▸ DIRECTIONS FOR THIS TASK
Reproduce the records below exactly, but only between the lines holding "Топливная система Eberspacher (79, 430)" and "Инверторы COTEK (66, 569)", inclusive.

Collected data entries

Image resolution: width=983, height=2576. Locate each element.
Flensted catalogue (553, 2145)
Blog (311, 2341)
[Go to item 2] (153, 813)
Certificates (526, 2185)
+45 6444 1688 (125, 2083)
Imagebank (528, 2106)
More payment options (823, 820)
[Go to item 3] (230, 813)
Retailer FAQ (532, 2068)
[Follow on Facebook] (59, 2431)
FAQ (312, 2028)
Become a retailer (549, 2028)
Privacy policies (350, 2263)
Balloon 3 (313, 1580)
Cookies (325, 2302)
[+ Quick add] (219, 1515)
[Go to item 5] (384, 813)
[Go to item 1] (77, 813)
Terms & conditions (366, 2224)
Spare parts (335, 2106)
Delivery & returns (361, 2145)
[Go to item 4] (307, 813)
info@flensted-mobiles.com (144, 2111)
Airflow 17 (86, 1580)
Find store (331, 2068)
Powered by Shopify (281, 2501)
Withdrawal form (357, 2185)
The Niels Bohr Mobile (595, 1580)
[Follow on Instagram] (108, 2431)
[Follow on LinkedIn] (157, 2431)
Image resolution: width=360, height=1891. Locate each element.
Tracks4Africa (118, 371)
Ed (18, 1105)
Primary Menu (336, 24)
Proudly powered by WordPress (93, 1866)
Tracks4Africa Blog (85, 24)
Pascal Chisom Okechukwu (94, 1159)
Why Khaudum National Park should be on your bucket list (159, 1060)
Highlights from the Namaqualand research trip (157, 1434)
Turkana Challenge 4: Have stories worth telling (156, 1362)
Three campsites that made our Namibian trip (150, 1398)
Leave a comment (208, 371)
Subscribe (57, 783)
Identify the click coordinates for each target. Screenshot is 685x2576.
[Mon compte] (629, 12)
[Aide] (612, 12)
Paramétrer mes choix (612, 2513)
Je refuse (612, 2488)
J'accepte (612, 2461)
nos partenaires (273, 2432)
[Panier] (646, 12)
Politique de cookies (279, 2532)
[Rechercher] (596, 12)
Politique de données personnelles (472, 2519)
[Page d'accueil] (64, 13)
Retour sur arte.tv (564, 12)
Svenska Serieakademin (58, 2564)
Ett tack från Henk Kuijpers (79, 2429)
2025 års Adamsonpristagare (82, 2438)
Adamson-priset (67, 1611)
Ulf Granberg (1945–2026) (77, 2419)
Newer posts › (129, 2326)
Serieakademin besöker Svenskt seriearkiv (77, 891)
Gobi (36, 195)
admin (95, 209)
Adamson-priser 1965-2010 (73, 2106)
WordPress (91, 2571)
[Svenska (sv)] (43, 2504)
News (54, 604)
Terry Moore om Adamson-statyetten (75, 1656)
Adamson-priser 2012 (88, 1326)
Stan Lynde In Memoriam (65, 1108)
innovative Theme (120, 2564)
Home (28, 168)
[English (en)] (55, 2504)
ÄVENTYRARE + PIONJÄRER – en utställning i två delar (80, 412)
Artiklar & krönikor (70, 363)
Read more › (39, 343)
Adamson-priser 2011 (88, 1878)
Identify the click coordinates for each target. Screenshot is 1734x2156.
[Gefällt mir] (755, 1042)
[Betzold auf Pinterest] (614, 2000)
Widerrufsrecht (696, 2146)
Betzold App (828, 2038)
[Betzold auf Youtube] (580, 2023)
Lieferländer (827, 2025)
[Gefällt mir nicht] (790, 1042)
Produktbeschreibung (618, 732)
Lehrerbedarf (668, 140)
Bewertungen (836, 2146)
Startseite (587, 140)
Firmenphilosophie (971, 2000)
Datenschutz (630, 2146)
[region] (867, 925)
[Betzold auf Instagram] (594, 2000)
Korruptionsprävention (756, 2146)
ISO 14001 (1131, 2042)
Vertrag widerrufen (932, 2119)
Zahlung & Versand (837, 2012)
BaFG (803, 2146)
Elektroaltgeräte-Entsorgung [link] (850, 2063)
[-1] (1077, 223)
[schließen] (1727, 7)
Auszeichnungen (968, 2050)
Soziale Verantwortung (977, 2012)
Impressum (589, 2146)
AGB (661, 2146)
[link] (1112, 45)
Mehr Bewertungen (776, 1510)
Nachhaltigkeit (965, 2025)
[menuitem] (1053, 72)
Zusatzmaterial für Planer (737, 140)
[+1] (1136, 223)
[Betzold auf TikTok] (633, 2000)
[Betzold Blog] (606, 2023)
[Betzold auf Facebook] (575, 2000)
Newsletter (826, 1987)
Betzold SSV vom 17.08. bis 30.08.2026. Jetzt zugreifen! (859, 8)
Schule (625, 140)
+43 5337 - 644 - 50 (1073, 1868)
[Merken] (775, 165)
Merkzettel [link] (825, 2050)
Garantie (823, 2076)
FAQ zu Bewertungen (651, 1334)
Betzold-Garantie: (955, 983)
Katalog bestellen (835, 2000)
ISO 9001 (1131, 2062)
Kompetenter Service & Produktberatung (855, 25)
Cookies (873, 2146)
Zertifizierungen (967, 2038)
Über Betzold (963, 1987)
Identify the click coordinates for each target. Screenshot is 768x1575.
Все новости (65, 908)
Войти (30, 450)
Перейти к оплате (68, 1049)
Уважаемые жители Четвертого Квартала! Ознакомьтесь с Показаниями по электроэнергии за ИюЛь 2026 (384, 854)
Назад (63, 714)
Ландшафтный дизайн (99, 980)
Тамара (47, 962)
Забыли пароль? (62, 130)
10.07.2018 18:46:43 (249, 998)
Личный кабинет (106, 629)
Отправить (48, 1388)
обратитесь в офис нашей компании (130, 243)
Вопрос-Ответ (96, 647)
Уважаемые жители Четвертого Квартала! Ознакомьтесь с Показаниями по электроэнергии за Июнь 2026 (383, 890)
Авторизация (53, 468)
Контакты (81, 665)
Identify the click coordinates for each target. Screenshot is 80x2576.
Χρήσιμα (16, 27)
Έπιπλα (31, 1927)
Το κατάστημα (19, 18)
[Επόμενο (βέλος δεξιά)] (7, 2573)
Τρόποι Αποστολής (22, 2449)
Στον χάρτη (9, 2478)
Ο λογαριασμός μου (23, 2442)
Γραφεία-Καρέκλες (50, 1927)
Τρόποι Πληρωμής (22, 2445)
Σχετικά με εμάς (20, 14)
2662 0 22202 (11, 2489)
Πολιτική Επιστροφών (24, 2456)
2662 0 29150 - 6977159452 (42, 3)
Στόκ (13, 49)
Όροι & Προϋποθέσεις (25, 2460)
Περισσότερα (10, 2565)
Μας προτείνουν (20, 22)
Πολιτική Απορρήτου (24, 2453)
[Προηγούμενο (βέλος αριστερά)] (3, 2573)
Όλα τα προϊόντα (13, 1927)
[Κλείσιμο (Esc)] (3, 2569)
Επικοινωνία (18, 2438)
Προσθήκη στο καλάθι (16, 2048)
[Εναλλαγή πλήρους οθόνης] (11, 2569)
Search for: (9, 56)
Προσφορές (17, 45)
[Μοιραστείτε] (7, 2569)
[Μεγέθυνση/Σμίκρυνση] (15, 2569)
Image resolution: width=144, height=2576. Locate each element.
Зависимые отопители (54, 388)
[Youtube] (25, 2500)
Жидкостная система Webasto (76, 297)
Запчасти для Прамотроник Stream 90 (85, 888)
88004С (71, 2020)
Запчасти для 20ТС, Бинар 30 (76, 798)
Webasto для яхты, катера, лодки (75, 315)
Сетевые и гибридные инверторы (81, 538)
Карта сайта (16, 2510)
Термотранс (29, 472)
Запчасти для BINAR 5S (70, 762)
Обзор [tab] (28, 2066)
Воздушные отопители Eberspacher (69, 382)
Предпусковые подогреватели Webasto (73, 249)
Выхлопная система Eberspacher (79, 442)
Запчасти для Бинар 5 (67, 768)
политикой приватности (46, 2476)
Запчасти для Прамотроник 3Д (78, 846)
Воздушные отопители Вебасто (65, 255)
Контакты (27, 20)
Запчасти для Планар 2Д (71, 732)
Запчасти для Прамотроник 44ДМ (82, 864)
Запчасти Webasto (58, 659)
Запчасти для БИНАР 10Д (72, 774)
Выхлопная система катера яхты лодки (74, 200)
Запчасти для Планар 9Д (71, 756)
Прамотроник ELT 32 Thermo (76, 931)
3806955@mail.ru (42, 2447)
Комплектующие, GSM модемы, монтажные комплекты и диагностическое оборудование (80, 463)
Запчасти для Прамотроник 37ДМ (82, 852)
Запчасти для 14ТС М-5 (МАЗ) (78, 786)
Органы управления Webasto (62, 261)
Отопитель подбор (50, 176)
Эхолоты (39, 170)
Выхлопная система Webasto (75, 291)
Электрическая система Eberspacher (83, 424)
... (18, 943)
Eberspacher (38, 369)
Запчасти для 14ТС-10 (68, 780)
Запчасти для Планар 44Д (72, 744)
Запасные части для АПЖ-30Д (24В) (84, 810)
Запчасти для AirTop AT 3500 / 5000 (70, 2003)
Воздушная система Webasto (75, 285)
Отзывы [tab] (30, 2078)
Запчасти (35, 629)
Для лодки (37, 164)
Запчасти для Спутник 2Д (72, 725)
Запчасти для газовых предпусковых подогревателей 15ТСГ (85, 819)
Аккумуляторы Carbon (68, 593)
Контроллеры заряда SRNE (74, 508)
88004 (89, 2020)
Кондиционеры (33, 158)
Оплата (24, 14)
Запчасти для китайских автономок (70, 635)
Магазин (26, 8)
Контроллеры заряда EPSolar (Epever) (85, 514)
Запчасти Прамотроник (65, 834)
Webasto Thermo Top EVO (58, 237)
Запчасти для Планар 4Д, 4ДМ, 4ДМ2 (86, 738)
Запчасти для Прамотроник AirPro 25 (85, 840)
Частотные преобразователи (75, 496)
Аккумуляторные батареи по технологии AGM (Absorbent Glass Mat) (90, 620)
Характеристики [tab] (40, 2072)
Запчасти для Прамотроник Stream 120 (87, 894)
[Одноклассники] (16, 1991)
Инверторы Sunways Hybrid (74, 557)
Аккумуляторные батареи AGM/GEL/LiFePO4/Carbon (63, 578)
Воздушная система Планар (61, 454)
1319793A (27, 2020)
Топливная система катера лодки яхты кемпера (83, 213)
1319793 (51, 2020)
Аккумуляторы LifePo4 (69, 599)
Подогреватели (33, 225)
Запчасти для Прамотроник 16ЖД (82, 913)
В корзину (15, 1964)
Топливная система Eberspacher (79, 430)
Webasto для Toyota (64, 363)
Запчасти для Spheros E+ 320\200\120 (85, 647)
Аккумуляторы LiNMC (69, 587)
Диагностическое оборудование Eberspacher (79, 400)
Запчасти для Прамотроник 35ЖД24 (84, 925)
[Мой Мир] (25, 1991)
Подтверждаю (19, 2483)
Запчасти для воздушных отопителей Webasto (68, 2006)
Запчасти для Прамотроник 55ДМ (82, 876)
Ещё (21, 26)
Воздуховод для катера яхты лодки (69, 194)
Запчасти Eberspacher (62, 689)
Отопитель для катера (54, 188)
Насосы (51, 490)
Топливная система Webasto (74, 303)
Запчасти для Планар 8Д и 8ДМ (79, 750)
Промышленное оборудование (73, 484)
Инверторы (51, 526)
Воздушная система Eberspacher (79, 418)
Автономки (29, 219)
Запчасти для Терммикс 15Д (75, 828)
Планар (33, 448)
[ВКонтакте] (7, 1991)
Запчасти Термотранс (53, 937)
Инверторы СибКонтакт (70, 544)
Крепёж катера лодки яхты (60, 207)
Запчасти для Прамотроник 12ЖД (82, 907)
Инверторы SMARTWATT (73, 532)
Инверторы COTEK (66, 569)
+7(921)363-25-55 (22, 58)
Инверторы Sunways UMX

▸ SOLUTION TO THIS EXERCISE
Топливная система Eberspacher (79, 430)
Webasto для Toyota (64, 363)
Запчасти для Spheros E+ 320\200\120 (85, 647)
Аккумуляторы LiNMC (69, 587)
Диагностическое оборудование Eberspacher (79, 400)
Запчасти для Прамотроник 35ЖД24 (84, 925)
[Мой Мир] (25, 1991)
Подтверждаю (19, 2483)
Запчасти для воздушных отопителей Webasto (68, 2006)
Запчасти для Прамотроник 55ДМ (82, 876)
Ещё (21, 26)
Воздуховод для катера яхты лодки (69, 194)
Запчасти Eberspacher (62, 689)
Отопитель для катера (54, 188)
Насосы (51, 490)
Топливная система Webasto (74, 303)
Запчасти для Планар 8Д и 8ДМ (79, 750)
Промышленное оборудование (73, 484)
Инверторы (51, 526)
Воздушная система Eberspacher (79, 418)
Автономки (29, 219)
Запчасти для Терммикс 15Д (75, 828)
Планар (33, 448)
[ВКонтакте] (7, 1991)
Запчасти Термотранс (53, 937)
Инверторы СибКонтакт (70, 544)
Крепёж катера лодки яхты (60, 207)
Запчасти для Прамотроник 12ЖД (82, 907)
Инверторы SMARTWATT (73, 532)
Инверторы COTEK (66, 569)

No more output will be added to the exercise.